“Your father would love this,” my mother remarked as she nodded to the craziness occurring in the dining room. I nodded in agreement. We were cleaning dishes and listening to my oldest son, youngest daughter and her best friend abuse each other. It was a perfect night. Cold, windy and snow-covered outside; music playing, wood-stove burning hot and laughter galore inside. The house smelled great and our bellies were full. My Taco Tuesday feast (a day late) of Tacos, Quesadillas, homemade Spanish Rice, and Guacamole was a hit.
Mom was right, Dad would have enjoyed seeing this. He worked his whole life to build a home like this to retire in, entertain his friends and spoil his 6 Grandchildren. It is a true goddamn shame that he would not see this come true. We didn’t get together nearly as often as he, and I, would have liked. Shit happens and time flies. My situation did not allow me to come up. A difficult work schedule, a young family and a wife who resisted coming up (too buggy, too far, too much time in the car, I can’t sleep up there, and I’m too much of a rigid bitch to give you what you want) caused time to slip away far too fast. By the time our schedules freed up a little, Dad was sick and visits became difficult. By difficult, I mean it was hard to watch. I barely held it together, but the children had a visibly hard time with it. The once virile, humorous and incredibly active man was transforming into a shell of his former self. It was not unlike seeing the air escape a balloon in slow motion. It became increasingly difficult for him to go out of the house, he had a hard time getting in and out of cars, and once he couldn’t drive, any optimism he had was out the window.
The good and bad memories of my father surround me. His influence is everywhere. Pictures on the mantle, the flag handed to me at his funeral by a grateful nation, the hand made furniture are good ones.
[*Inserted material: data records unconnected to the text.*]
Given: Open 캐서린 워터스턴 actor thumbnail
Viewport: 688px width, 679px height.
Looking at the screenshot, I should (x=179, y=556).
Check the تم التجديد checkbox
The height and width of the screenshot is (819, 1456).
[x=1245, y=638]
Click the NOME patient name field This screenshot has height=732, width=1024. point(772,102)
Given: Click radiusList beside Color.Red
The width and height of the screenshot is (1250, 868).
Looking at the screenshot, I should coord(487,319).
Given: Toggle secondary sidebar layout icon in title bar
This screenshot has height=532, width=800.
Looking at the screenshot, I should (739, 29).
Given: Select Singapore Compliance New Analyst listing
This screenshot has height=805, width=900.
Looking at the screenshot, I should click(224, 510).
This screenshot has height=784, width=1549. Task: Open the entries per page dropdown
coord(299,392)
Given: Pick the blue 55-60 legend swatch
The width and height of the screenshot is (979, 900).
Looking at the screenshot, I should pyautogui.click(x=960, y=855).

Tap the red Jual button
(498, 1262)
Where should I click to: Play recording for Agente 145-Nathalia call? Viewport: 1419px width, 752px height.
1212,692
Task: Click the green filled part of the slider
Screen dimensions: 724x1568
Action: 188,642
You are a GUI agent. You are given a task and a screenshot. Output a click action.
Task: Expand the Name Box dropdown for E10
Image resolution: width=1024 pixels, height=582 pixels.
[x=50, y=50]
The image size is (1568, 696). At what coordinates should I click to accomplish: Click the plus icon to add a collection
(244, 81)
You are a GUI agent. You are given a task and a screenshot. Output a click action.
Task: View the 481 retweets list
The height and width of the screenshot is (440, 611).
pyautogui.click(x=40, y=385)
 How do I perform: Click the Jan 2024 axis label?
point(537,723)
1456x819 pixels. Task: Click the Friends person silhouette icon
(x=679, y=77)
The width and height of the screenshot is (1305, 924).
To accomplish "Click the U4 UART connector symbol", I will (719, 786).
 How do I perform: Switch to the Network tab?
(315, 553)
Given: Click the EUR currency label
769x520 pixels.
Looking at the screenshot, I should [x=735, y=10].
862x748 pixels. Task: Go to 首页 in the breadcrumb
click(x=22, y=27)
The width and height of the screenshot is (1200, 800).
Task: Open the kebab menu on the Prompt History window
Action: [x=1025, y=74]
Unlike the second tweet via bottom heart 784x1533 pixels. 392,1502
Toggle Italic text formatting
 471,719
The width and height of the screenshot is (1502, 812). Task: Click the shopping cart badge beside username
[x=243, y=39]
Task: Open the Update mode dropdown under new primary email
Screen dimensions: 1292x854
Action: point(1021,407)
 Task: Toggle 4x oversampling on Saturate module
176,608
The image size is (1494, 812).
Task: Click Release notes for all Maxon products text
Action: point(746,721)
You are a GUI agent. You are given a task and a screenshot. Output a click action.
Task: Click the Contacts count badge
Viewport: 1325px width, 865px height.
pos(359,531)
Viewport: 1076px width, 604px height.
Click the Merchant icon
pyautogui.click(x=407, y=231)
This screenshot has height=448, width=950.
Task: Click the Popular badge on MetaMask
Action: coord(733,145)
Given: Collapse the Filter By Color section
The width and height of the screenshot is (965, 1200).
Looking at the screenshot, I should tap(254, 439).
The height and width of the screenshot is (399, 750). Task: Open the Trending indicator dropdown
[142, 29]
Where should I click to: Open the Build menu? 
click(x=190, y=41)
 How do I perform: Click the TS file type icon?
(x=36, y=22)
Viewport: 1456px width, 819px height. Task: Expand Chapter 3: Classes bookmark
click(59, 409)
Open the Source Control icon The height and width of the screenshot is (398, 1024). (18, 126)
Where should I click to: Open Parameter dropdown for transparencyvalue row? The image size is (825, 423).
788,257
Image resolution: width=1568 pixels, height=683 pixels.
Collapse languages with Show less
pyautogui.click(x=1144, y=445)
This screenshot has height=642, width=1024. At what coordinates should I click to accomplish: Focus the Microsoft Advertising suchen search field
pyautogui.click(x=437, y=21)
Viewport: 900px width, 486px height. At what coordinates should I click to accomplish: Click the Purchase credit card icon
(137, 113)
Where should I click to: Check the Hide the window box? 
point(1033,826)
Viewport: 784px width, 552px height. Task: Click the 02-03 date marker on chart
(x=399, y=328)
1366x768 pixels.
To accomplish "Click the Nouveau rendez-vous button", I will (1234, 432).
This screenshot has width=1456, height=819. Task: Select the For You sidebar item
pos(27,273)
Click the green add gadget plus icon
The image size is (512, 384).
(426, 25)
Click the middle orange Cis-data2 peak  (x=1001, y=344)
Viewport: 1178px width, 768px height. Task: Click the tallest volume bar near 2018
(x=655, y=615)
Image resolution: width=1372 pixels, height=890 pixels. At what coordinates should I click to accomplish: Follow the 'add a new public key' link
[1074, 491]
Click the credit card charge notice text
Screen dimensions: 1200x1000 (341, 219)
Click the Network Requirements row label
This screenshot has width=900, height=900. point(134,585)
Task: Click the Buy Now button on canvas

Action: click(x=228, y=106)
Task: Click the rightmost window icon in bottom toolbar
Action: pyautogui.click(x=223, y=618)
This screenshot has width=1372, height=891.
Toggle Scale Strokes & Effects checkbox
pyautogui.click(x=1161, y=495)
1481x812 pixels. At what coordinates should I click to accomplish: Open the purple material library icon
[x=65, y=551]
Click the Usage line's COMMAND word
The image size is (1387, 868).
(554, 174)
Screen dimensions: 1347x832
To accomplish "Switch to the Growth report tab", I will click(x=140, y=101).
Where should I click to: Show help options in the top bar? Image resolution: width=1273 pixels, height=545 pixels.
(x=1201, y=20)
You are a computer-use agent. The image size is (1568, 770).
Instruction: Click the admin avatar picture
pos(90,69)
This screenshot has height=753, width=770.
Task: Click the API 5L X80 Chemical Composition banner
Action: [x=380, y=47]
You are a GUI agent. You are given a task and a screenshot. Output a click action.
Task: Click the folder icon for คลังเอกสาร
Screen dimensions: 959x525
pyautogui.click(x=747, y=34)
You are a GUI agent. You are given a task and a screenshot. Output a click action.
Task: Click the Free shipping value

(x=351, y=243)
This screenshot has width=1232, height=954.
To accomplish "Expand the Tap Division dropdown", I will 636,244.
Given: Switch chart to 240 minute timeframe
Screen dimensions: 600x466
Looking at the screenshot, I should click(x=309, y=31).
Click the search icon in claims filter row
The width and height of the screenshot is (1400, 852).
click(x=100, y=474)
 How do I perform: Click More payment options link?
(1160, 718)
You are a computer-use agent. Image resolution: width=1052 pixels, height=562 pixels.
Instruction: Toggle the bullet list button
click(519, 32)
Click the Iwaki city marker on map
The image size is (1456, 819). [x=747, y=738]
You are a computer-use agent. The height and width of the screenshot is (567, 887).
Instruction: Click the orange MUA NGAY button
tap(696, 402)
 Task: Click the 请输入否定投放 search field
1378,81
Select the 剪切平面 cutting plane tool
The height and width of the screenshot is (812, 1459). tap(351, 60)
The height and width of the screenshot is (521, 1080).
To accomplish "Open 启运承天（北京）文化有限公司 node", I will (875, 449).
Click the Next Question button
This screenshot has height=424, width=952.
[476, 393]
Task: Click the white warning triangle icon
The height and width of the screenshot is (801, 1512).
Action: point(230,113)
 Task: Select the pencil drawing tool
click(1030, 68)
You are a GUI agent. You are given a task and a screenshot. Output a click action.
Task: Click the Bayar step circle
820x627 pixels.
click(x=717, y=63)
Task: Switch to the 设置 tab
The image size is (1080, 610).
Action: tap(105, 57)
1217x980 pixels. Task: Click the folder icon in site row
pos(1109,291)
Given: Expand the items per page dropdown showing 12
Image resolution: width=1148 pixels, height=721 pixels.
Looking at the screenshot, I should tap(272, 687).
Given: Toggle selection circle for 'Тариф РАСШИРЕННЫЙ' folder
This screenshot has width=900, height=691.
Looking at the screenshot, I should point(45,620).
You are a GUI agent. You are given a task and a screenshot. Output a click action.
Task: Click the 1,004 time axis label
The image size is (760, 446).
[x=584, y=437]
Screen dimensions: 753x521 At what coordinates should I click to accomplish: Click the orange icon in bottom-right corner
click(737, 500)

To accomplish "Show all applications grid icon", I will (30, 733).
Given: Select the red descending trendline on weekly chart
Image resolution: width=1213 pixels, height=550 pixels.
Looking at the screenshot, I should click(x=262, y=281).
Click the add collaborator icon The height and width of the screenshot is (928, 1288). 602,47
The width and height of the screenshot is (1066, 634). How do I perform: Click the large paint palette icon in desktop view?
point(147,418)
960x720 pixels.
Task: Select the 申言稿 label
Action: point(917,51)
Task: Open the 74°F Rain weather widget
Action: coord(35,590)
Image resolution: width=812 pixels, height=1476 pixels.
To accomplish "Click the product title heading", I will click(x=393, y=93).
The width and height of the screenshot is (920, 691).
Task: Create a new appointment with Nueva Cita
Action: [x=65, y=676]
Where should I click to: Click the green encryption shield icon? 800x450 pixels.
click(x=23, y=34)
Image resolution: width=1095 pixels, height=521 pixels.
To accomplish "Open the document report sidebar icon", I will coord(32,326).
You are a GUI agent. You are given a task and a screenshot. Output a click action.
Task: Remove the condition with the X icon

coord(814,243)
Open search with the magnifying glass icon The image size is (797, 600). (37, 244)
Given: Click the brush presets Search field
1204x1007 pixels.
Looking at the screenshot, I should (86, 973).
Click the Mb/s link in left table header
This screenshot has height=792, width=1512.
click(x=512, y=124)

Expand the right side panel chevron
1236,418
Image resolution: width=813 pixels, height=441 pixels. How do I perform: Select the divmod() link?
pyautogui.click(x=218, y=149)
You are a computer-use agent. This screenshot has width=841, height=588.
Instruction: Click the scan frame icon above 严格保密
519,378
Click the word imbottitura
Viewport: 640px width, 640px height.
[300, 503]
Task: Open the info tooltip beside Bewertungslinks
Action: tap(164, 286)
The safety rails in the bathroom and the disassembled handicap ramp in the back yard are not. I remember once, when he had a caretaker at the house, I walked by the bathroom and Dad was on the toilet. He needed to be wiped. I asked him if he wanted my help even as I realized that I had never thought of wiping my father’s ass for him. I also never envisioned a day he would need me to. Dad couldn’t talk but he mouthed the name “Arthur” (the caretaker) and I went to get him. I knew then that the last thing Dad wanted was for me to wipe him, he was embarrassed that I saw him like that. That was a tough day.
Still, I remember the few times that we did get together as a family. Fond memories of him manning the grill, making a campfire, toasting marshmallows, playing with the grandkids, having dinner and playing phase 10 after, these are all great memories.
Yes, he would have loved to be here tonight. I would love for him to be here as well. He really left us too soon. I really want to believe that he is here, somewhere in this house, enjoying the laughter and keeping a careful eye on us.